In: Finance
Sunrise Industries wishes to accumulate funds to provide a retirement annuity for its vice president of research, Jill Moran. Ms. Moran, by contract, will retire at the end of exactly 12 years. Upon retirement, she is entitled to receive an annual end-of-year payment of $ 42,000 for exactly 20 years. If she dies prior to the end of the 20-year period, the annual payments will pass to her heirs. During the 12 year "accumulation period," Sunrise wishes to fund the annuity by making equal, annual, end-of-year deposits into an account earning 9.0 % interest. Once the 20 year "distribution period" begins, Sunrise plans to move the accumulated monies into an account earning a guaranteed 12.0% per year. At the end of the distribution period, the account balance will equal zero.
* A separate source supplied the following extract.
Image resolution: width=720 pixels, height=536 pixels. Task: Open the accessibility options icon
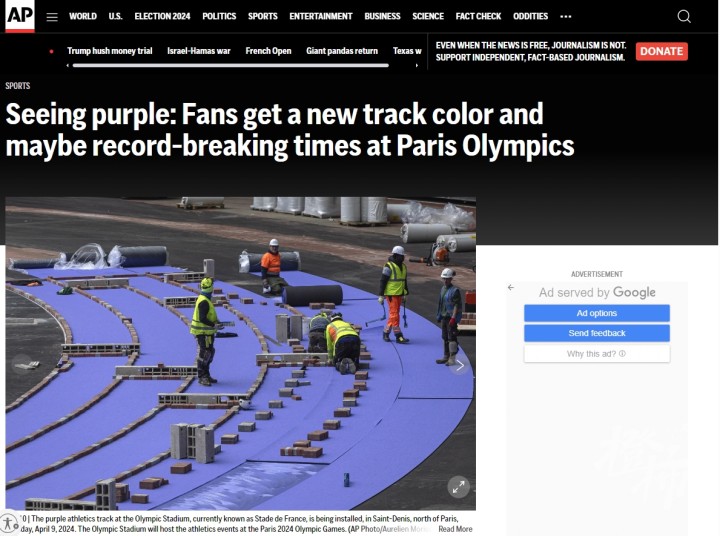coord(9,523)
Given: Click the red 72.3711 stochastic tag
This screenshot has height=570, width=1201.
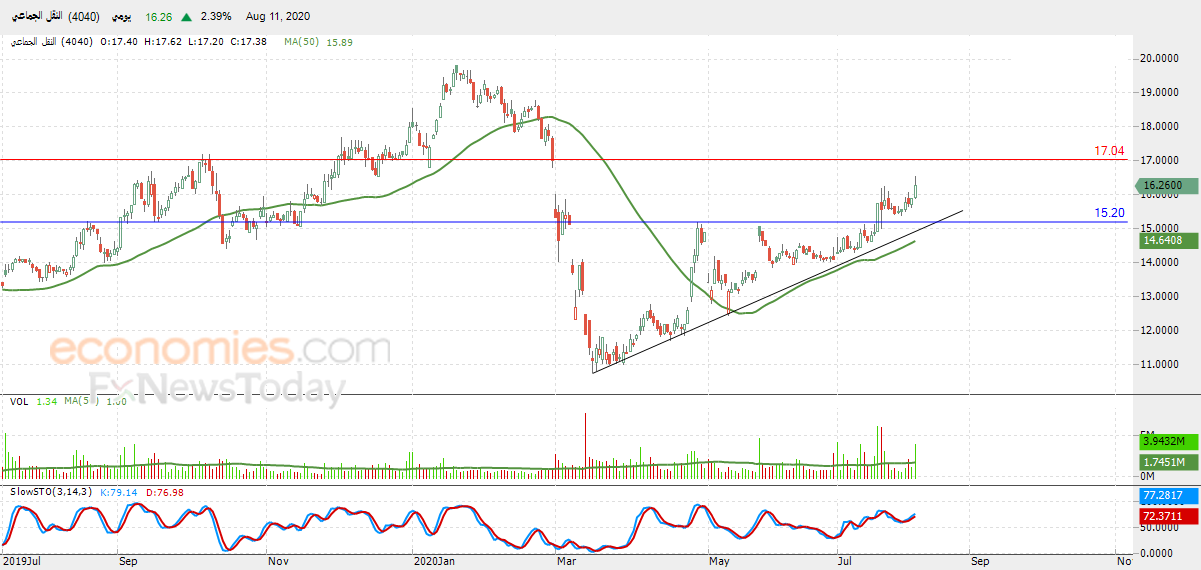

Note that the first deposit will be made at the end of year 1 and that the first distribution payment will be received at the end of year 13.
To Do
a. Draw a time line depicting all of the cash flows associated with Sunrise's view of the retirement annuity.
b. How large a sum must Sunrise accumulate by the end of year 12 to provide the 20-year, $42,000 annuity?
c. How large must Sunrise's equal, annual, end-of-year deposits into the account be over the 12-year accumulation period to fund fully Ms. Moran's retirement annuity?
d. How much would Sunrise have to deposit annually during the accumulation period if it could earn
10.0 % rather than 9.0 % during the accumulation period?
e. How much would Sunrise have to deposit annually during the accumulation period if Ms. Moran's retirement annuity were a perpetuity and all other terms were the same as initially described?
Answer to question no a
Sunrise will have to pay for first 12 years (accumulation period) then next 20 year fund will be transferred to other interest earning account hence Sunrise will have to pay till 13th years. After accumulation period is over, Ms. Moral will be paid automatically from investment to 12% interest earning fund.
Answer to question no b
In the question, we have few information available as shown below
Annuity Amount = $42000
Total Tenure/period= 20 Years
Interest rate =12% or say 0.12 annual
We need to find out the investment amount and formula is as shown below
Investment Amount = EMI amount/(rate*(1+rate)^(Period)/((1+rate)^Period-1)
= $42000/(0.12*(1+0.12)^20/((1+0.12)^20-1
=$42000/0.12*(1.12)^20/(1.12)^19
=$42000/0.1344y
=$312500
** You can take help of calculator or use excel to compute the above calculation.
Answer is that Sunrise have to accumulate a sum equal to $312500 by end of year 12 to provide the 20 year, $42000 annuity
Answer to question no c
In the question, we have following information
Period = 12 years
Interest rate = 9%
Principal + Interest= 312500
Here, we need to find out the principal amount every year to get the sum of $312500 or say present value of $312500
The applicable formula to get the present value loan is as shown below
Present Value = Maturity Amount*((1/)(1+Rate)^Period)
= $312500*(1/(1+.09)^9)
= $143883.68 ( rounded off)
Kindly check the calculation with help of calculator
Answer is that Sunrise need to a total sum of $143883.68 and annual amount is $143883.68 /12= $11990 every year
Answer to question no d
If interest rate is as more as 10% instead of 9%, then less amount to be invested by Sunrise and in the same formula, we need to replace the rate as 0.10 against 0.09 and we will get the amount as $99572.
Answer is $99572
Answer to question no e
Have already mentioned the annual investment in answer to question no c and that is $11990.